WRITTEN INSTRUCTION ▸ Restate the passage of the rectangle-covering question from "# Fixing a code" to "zero as possible.", renaming every "area" to "size".

SELECTED EXTRACT ▸
▶

# Fixing a code which covers $[-k,k]\times[-k,k]$ for a given $k\in\mathbb{N}$, with smaller rectangles of equal area?

Motivation: From this post we, initially, wanted to cover a rectangle using smaller, non-overlapping rectangles with the same area: the difference between the total area of the smaller rectangles and the area of the original rectangle should be zero or positive and close to zero as possible.

rad = {{-1, -1}, {1, 1}};
epsilon = 7/10;
n = Ceiling[a/epsilon];
dn = Divisors[n];
dim = Transpose[{dn, Reverse[dn]}];
rdim = RandomChoice[dim];
b = n*eps;
nr = r*x /.

◀

EXTRACTED ENTRIES ▸
▶

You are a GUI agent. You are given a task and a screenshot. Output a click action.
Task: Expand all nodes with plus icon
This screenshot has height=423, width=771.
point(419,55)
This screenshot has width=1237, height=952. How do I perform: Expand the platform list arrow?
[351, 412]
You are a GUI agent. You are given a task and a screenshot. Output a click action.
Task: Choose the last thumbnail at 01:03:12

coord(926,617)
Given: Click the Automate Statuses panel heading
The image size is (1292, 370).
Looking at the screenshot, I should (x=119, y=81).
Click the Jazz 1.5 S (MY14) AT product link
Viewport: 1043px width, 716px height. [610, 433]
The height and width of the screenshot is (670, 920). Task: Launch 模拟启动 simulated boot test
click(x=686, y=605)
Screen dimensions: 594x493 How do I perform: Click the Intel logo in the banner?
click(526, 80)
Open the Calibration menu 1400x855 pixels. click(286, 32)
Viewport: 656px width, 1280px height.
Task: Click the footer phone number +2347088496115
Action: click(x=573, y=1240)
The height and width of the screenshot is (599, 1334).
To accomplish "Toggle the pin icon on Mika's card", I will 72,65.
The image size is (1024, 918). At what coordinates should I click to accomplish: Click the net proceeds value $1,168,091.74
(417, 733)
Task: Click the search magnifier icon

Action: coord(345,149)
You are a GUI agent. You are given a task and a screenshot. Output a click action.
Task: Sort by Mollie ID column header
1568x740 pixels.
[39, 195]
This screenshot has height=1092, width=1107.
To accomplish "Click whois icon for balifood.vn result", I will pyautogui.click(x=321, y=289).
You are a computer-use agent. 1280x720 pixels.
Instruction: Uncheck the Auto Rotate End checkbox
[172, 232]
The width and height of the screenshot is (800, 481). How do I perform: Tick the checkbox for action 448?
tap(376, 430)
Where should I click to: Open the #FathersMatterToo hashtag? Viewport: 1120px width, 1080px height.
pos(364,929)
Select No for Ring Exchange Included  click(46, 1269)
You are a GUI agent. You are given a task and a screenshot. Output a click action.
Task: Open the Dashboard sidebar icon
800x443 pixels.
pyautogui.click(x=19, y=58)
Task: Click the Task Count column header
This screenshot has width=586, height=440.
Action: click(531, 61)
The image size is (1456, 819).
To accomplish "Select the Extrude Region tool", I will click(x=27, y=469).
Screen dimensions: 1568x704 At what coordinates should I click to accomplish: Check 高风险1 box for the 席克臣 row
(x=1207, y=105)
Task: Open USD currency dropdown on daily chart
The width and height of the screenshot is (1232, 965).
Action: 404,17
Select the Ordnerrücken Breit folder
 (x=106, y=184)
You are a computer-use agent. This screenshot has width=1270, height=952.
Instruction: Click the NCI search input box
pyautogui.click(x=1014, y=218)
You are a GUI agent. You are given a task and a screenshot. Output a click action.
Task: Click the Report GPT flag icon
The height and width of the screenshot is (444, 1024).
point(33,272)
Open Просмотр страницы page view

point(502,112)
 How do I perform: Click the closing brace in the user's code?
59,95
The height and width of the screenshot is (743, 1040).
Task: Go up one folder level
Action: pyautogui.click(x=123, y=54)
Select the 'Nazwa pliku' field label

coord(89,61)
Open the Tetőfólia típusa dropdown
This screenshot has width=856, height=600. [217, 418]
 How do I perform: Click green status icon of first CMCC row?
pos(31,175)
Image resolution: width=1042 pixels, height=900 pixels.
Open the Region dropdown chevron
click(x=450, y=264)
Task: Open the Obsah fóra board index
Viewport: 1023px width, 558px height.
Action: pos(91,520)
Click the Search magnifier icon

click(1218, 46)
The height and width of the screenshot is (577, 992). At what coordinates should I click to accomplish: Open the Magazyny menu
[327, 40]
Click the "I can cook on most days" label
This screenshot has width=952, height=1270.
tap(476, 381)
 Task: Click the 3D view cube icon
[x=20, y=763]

◀

EXPECTED ANSWER ▸
# Fixing a code which covers $[-k,k]\times[-k,k]$ for a given $k\in\mathbb{N}$, with smaller rectangles of equal size?

Motivation: From this post we, initially, wanted to cover a rectangle using smaller, non-overlapping rectangles with the same size: the difference between the total size of the smaller rectangles and the size of the original rectangle should be zero or positive and close to zero as possible.